Siamo quasi alla fine. Siccome, dopotutto, sono qui per vederli suonare, mi viene da chieder loro quanto conta questa dimensione particolare della loro attività musicale e se, nel calcare i palchi, c’è un qualche elemento a cui non rinuncerebbero mai.
“Dal vivo siamo molto più una rock band – non esita a dichiarare Giacomo, com l’assenso di tutti gli altri. A volte non andiamo proprio per il sottile, cerchiamo di essere meno delicati che in studio. È abbastanza ovvio che accada così: l’ambiente dello studio ci porta per forza di cose a razionalizzare, mentre dal vivo siamo più istintivi.
Sai, quando sei in studio pensi sempre a come un determinato brano potrebbe suonare. Poi ovviamente dal vivo sei istintivo però cercando sempre di avere la sicurezza e la perfezione dell’esecuzione, perché poi se suoni male e fai un sacco di errori, non ha senso.
E poi c’è anche il fatto che spesso ci troviamo ad avere un pubblico di musicisti. Ieri a Bologna, per esempio, dopo il concerto ci hanno fatto molte considerazioni tecniche e questo, oltre a farci piacere, ci mette anche un po’ alla prova, per cui anche dal vivo cerchiamo di essere il più rifiniti possibile, pur mantenendo questo piglio emotivo di cui parlavo prima. Ecco, diciamo che il nostro modello sono gli Wilco: una bella varietà di suoni, una sicurezza nell’esecuzione ma anche una libertà di improvvisare, specialmente sui finali; una cosa che in studio non possiamo fare perché studiamo sempre tutto a menadito.
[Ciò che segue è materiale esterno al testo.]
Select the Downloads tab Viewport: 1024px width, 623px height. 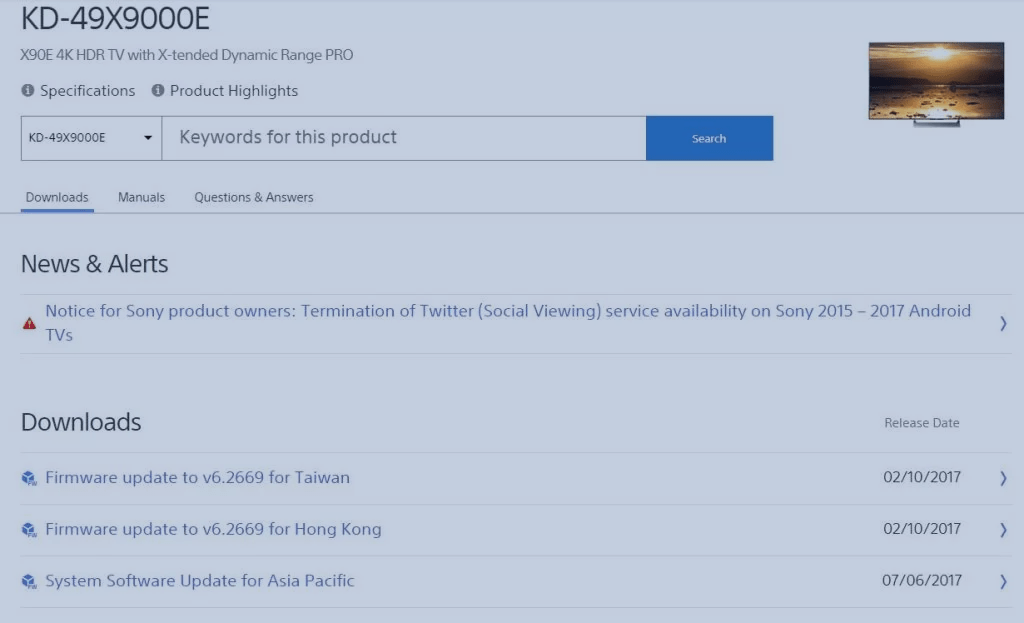pyautogui.click(x=56, y=197)
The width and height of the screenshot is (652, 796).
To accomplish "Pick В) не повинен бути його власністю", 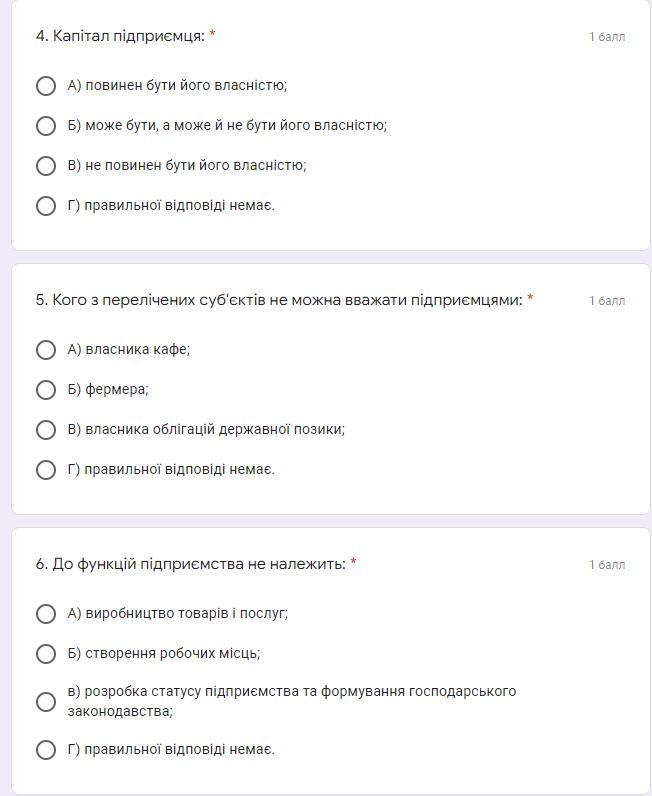I will tap(46, 166).
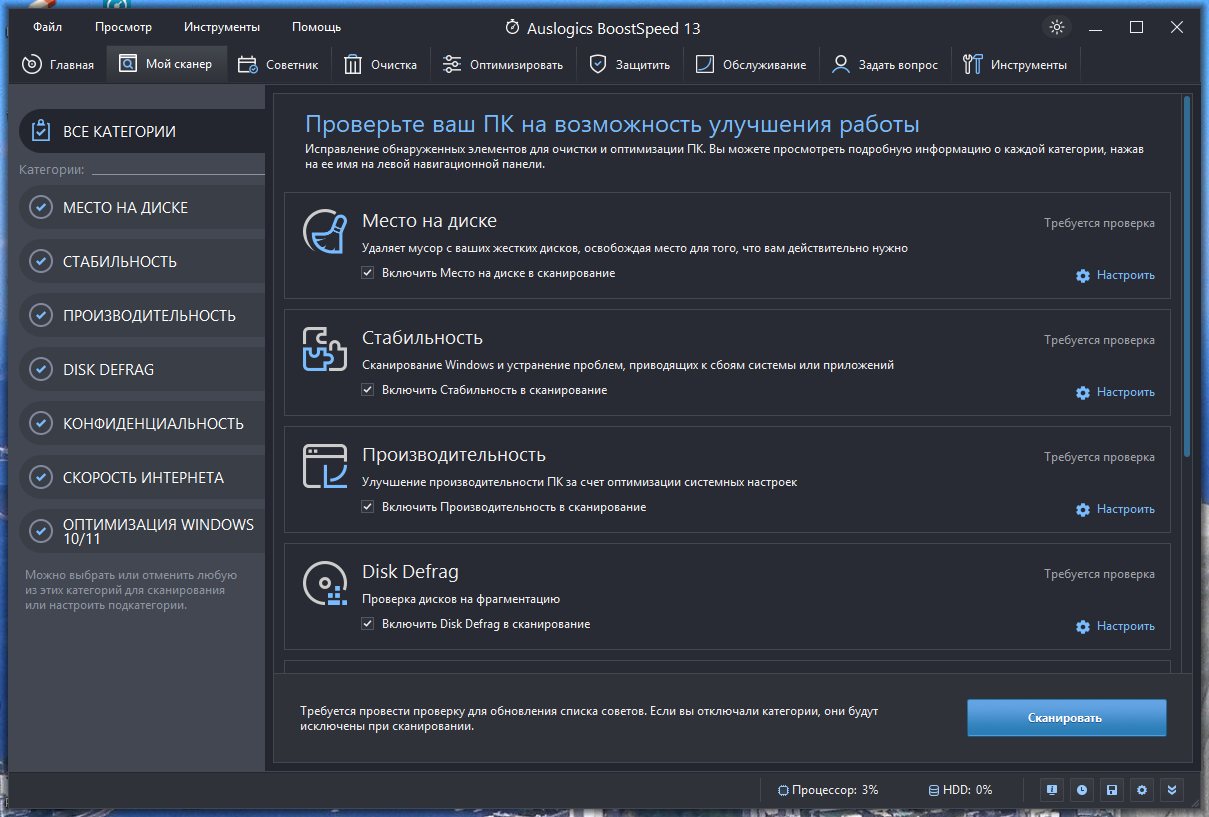1209x817 pixels.
Task: Open the Очистка trash bin icon
Action: click(353, 65)
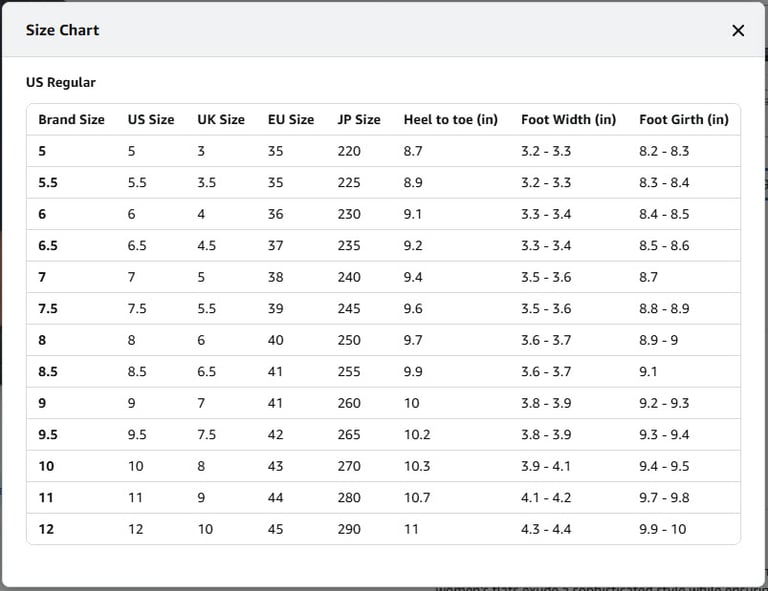
Task: Click heel to toe value 10.7
Action: pos(417,497)
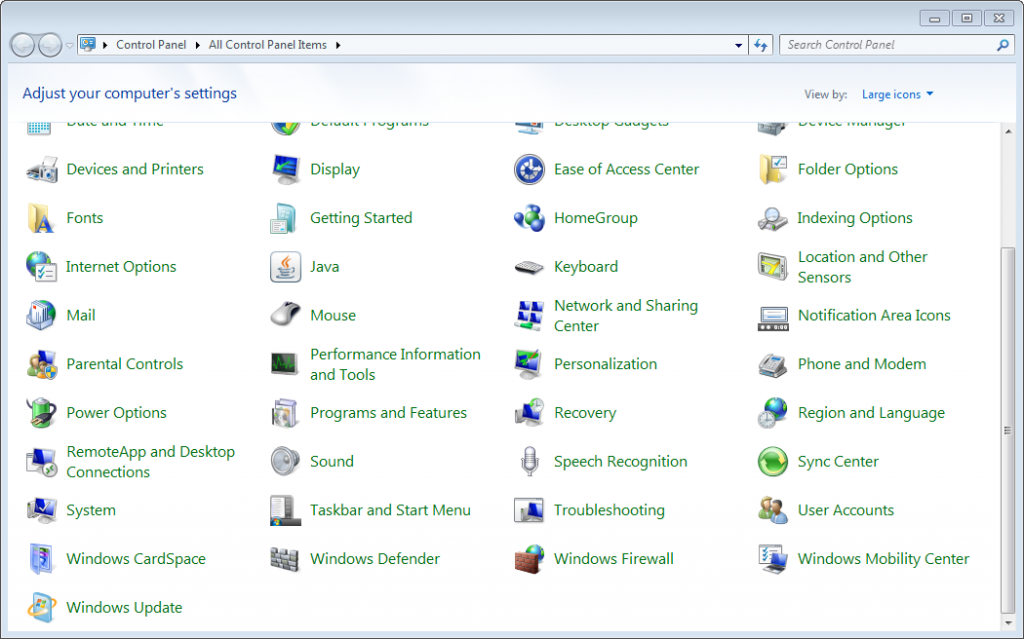
Task: Click the Speech Recognition microphone icon
Action: [529, 462]
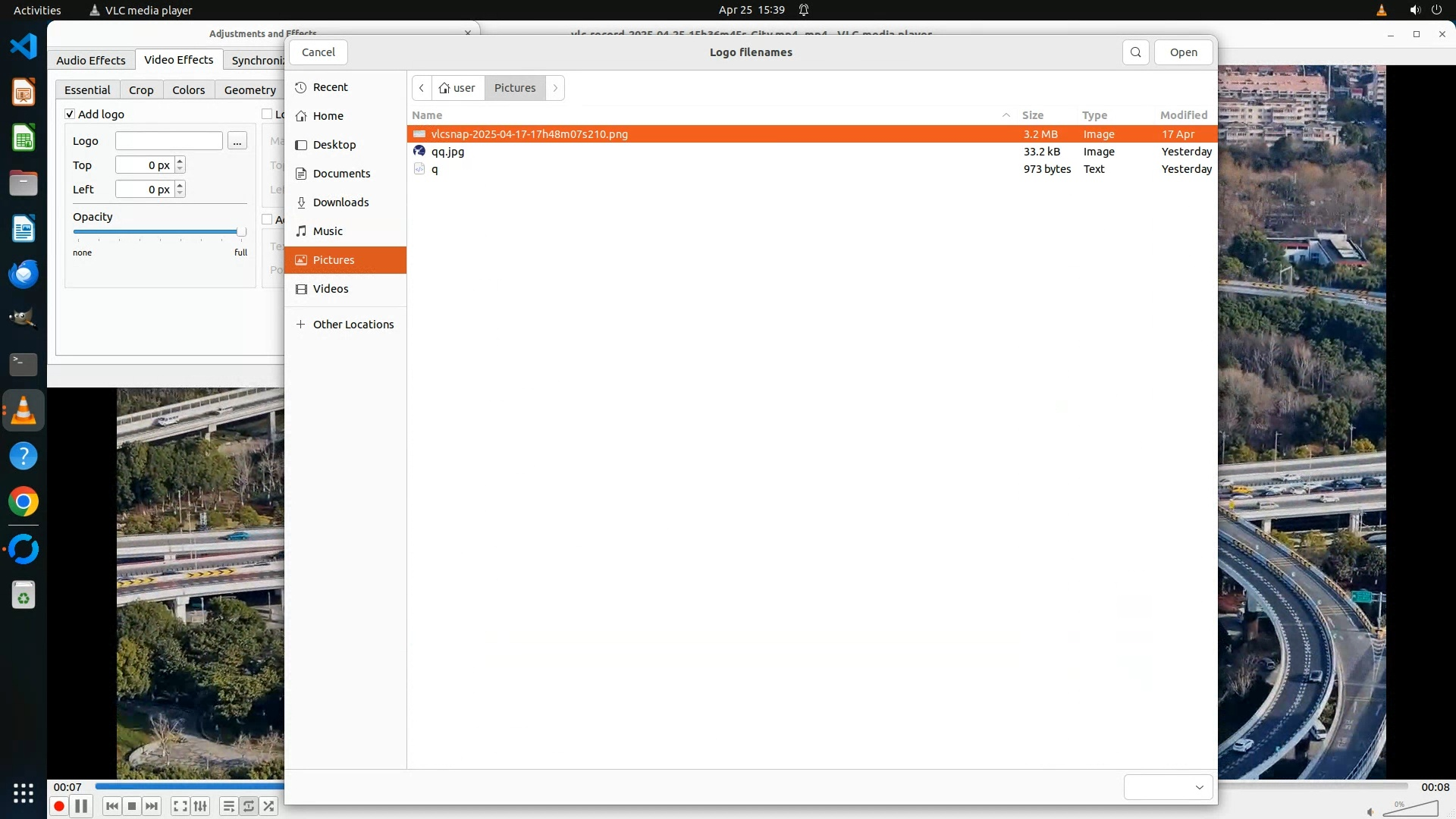Select the qq.jpg file
1456x819 pixels.
click(x=447, y=152)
Sai, le nostre prove possono essere veramente stressanti, a volte!”
Mentre nominava la band di Jeff Tweedy, gli altri hanno sgranato tanto d’occhi ed hanno guardato Giacomo come a dire: “Sì ok, magari!”
Pur con le dovute proporzioni, lo show offerto dai cinque qualche ora dopo, è stato letteralmente spettacolare. Esattamente come promesso, i brani de “La vita segreta” hanno assunto un deciso piglio rock, diventando molto più ballabili e coinvolgenti, scuotendo un pubblico numeroso ma molto più attento che scatenato. Una grande pulizia nei suoni (sorprendente, visto che l’Ohibò è molto carente sotto questo aspetto) e una presenza scenica da band navigata hanno fatto di questi settanta minuti di esibizione una vera delizia per occhi e orecchie.
Saranno anche ragazzini alle prime armi, verranno pure da un posto sonnolento e anonimo, ma questi Abiku sanno come far musica. Da tenere d’occhio, perché se questo è il potenziale che hanno da esprimere, potrebbero diventare ben più grandi di così.